(Saved data entries)
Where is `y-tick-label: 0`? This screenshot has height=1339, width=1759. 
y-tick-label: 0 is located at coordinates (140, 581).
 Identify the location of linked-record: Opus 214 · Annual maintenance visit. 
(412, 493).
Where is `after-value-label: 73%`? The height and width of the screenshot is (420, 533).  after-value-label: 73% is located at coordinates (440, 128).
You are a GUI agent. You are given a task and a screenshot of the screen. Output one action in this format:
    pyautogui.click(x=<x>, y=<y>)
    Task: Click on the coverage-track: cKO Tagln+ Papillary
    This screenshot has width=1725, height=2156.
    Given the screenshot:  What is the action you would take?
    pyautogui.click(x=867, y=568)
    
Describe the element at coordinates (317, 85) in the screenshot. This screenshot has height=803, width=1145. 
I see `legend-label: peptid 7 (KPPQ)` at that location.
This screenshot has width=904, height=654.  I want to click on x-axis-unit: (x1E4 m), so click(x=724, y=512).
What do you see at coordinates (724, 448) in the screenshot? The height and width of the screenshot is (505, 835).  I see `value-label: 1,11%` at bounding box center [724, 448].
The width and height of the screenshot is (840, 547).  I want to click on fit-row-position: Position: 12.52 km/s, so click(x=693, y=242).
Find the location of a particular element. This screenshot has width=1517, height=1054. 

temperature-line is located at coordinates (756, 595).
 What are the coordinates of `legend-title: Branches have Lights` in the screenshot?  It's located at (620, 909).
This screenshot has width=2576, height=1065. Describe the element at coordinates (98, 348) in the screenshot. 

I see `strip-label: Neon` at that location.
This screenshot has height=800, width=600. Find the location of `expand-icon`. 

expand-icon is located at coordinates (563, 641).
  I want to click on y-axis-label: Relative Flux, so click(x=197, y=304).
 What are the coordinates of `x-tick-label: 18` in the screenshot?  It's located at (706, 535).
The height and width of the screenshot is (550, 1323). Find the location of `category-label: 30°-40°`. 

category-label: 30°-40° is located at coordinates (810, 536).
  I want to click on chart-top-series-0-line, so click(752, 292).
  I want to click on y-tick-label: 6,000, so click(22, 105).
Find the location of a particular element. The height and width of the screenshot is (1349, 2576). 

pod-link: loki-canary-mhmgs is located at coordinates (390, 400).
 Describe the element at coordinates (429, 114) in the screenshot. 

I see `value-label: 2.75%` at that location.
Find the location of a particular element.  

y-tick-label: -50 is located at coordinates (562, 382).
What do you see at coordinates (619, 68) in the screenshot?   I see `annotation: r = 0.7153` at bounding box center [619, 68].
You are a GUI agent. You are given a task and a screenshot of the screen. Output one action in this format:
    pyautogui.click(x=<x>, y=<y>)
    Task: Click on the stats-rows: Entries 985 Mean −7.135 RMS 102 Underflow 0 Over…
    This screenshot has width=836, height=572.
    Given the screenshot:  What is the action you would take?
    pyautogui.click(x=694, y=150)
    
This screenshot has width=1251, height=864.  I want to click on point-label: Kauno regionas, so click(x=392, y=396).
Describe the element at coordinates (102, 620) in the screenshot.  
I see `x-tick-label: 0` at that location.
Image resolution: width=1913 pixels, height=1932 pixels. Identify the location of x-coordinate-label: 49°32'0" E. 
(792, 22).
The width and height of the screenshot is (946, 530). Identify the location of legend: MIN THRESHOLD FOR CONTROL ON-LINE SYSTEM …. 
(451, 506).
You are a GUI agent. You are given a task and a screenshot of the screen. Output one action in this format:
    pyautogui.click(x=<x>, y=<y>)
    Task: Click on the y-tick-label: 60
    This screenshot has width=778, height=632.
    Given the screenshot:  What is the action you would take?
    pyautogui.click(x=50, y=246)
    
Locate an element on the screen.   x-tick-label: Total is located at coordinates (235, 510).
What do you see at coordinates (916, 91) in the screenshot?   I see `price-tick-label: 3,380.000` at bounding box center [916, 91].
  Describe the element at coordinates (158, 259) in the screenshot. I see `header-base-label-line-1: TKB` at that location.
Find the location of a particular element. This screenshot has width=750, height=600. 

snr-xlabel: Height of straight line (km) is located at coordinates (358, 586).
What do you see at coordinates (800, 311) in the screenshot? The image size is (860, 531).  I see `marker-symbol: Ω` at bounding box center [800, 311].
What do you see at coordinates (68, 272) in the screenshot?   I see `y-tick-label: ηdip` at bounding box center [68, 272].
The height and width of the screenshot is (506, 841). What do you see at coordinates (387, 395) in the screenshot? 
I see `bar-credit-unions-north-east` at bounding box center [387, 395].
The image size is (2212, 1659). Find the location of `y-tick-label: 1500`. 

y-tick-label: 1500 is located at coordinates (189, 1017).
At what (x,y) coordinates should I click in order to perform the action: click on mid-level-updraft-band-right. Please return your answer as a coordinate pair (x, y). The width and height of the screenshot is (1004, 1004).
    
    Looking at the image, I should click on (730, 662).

Exercise goal:
Turn the items above into a numbered list, leaving out any blank lines.

Result of this task:
1. Where is `y-tick-label: 0`? This screenshot has height=1339, width=1759. 
2. y-tick-label: 0 is located at coordinates (140, 581).
3.  Identify the location of linked-record: Opus 214 · Annual maintenance visit. 
4. (412, 493).
5. Where is `after-value-label: 73%`? The height and width of the screenshot is (420, 533).  after-value-label: 73% is located at coordinates (440, 128).
6. You are a GUI agent. You are given a task and a screenshot of the screen. Output one action in this format:
7.     pyautogui.click(x=<x>, y=<y>)
8.     Task: Click on the coverage-track: cKO Tagln+ Papillary
9.     This screenshot has width=1725, height=2156.
10.     Given the screenshot:  What is the action you would take?
11.     pyautogui.click(x=867, y=568)
12. Describe the element at coordinates (317, 85) in the screenshot. This screenshot has height=803, width=1145. 
13. I see `legend-label: peptid 7 (KPPQ)` at that location.
14. This screenshot has width=904, height=654.  I want to click on x-axis-unit: (x1E4 m), so click(x=724, y=512).
15. What do you see at coordinates (724, 448) in the screenshot? The height and width of the screenshot is (505, 835).  I see `value-label: 1,11%` at bounding box center [724, 448].
16. The width and height of the screenshot is (840, 547).  I want to click on fit-row-position: Position: 12.52 km/s, so click(x=693, y=242).
17. Find the location of a particular element. This screenshot has width=1517, height=1054. 
18. temperature-line is located at coordinates (756, 595).
19.  What are the coordinates of `legend-title: Branches have Lights` in the screenshot?  It's located at (620, 909).
20. This screenshot has width=2576, height=1065. Describe the element at coordinates (98, 348) in the screenshot. 
21. I see `strip-label: Neon` at that location.
22. This screenshot has height=800, width=600. Find the location of `expand-icon`. 
23. expand-icon is located at coordinates (563, 641).
24.   I want to click on y-axis-label: Relative Flux, so click(x=197, y=304).
25.  What are the coordinates of `x-tick-label: 18` in the screenshot?  It's located at (706, 535).
26. The height and width of the screenshot is (550, 1323). Find the location of `category-label: 30°-40°`. 
27. category-label: 30°-40° is located at coordinates (810, 536).
28.   I want to click on chart-top-series-0-line, so click(752, 292).
29.   I want to click on y-tick-label: 6,000, so click(22, 105).
30. Find the location of a particular element. The height and width of the screenshot is (1349, 2576). 
31. pod-link: loki-canary-mhmgs is located at coordinates (390, 400).
32.  Describe the element at coordinates (429, 114) in the screenshot. 
33. I see `value-label: 2.75%` at that location.
34. Find the location of a particular element.  
35. y-tick-label: -50 is located at coordinates (562, 382).
36. What do you see at coordinates (619, 68) in the screenshot?   I see `annotation: r = 0.7153` at bounding box center [619, 68].
37. You are a GUI agent. You are given a task and a screenshot of the screen. Output one action in this format:
38.     pyautogui.click(x=<x>, y=<y>)
39.     Task: Click on the stats-rows: Entries 985 Mean −7.135 RMS 102 Underflow 0 Over…
40.     This screenshot has width=836, height=572.
41.     Given the screenshot:  What is the action you would take?
42.     pyautogui.click(x=694, y=150)
43. This screenshot has width=1251, height=864.  I want to click on point-label: Kauno regionas, so click(x=392, y=396).
44. Describe the element at coordinates (102, 620) in the screenshot.  
45. I see `x-tick-label: 0` at that location.
46. Image resolution: width=1913 pixels, height=1932 pixels. Identify the location of x-coordinate-label: 49°32'0" E. 
47. (792, 22).
48. The width and height of the screenshot is (946, 530). Identify the location of legend: MIN THRESHOLD FOR CONTROL ON-LINE SYSTEM …. 
49. (451, 506).
50. You are a GUI agent. You are given a task and a screenshot of the screen. Output one action in this format:
51.     pyautogui.click(x=<x>, y=<y>)
52.     Task: Click on the y-tick-label: 60
53.     This screenshot has width=778, height=632.
54.     Given the screenshot:  What is the action you would take?
55.     pyautogui.click(x=50, y=246)
56. Locate an element on the screen.   x-tick-label: Total is located at coordinates (235, 510).
57. What do you see at coordinates (916, 91) in the screenshot?   I see `price-tick-label: 3,380.000` at bounding box center [916, 91].
58.   Describe the element at coordinates (158, 259) in the screenshot. I see `header-base-label-line-1: TKB` at that location.
59. Find the location of a particular element. This screenshot has width=750, height=600. 
60. snr-xlabel: Height of straight line (km) is located at coordinates (358, 586).
61. What do you see at coordinates (800, 311) in the screenshot? The image size is (860, 531).  I see `marker-symbol: Ω` at bounding box center [800, 311].
62. What do you see at coordinates (68, 272) in the screenshot?   I see `y-tick-label: ηdip` at bounding box center [68, 272].
63. The height and width of the screenshot is (506, 841). What do you see at coordinates (387, 395) in the screenshot? 
64. I see `bar-credit-unions-north-east` at bounding box center [387, 395].
65. The image size is (2212, 1659). Find the location of `y-tick-label: 1500`. 
66. y-tick-label: 1500 is located at coordinates (189, 1017).
67. At what (x,y) coordinates should I click in order to perform the action: click on mid-level-updraft-band-right. Please return your answer as a coordinate pair (x, y). The width and height of the screenshot is (1004, 1004).
68.     Looking at the image, I should click on (730, 662).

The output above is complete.